Objective 1:
Copy out, word for word, the part of the rows that opens with the line containing "You are a GUI" and closes with the line containing "Pick the ruler", both of those lines included.

Excerpted text:
# Selecting my first firearm...Sig, CZ, Steyr or IWI baby eagle?? please advise



## jonnyutah (Feb 27, 2012)

Hello forum goers new to the forums.

just a quick introduction....I grew up with guns and shot,maintained guns as a child as a early teen. now I'm 33 yrs old and haven't shot or owned a gun in almost 20 years lol. I feel it's time to return to my roots. I'm really super excited to purchase a firearm for the first time as an adult! I found out there are a few security training firms locally here in my town that train civilians in close quarters combat(CQC) along with lots of other tactical training and gun safety courses to boot. this would definitely be applicable to home defense as well as be educational and fun. and since I'm unemployed atm I even tossed the idea around of taking a Florida close protection/armed security guard certification. I may research some of these options... its just talk at this point.

back to the point of this thread, I'm looking for a gun to serve as a primary home defense, a bit of range shooting and offers a decent amount of after market parts as I'm a total gearhead! also a safety switch is important, gotta have it. I'm looking for something different....maybe a little exotic and of course the reliability of a duty gun. I'm looking for something compact with a thin slide. capacity is not a huge issue, 10-12 rounds is fine. lightweight and sight picture are very important factors too.

Material supplied:
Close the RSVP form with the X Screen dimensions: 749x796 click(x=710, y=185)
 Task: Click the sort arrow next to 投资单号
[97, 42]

---

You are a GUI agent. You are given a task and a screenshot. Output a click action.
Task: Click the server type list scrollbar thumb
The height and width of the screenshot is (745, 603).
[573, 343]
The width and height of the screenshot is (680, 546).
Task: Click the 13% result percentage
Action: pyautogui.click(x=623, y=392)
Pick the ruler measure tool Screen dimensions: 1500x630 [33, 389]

Objective 2:
From the forum post about choosing a first firearm, quote the part that opens with the words "back to the" and closes with "important factors too.".

Correct result 1:
You are a GUI agent. You are given a task and a screenshot. Output a click action.
Task: Click the server type list scrollbar thumb
The height and width of the screenshot is (745, 603).
[573, 343]
The width and height of the screenshot is (680, 546).
Task: Click the 13% result percentage
Action: pyautogui.click(x=623, y=392)
Pick the ruler measure tool Screen dimensions: 1500x630 [33, 389]

Correct result 2:
back to the point of this thread, I'm looking for a gun to serve as a primary home defense, a bit of range shooting and offers a decent amount of after market parts as I'm a total gearhead! also a safety switch is important, gotta have it. I'm looking for something different....maybe a little exotic and of course the reliability of a duty gun. I'm looking for something compact with a thin slide. capacity is not a huge issue, 10-12 rounds is fine. lightweight and sight picture are very important factors too.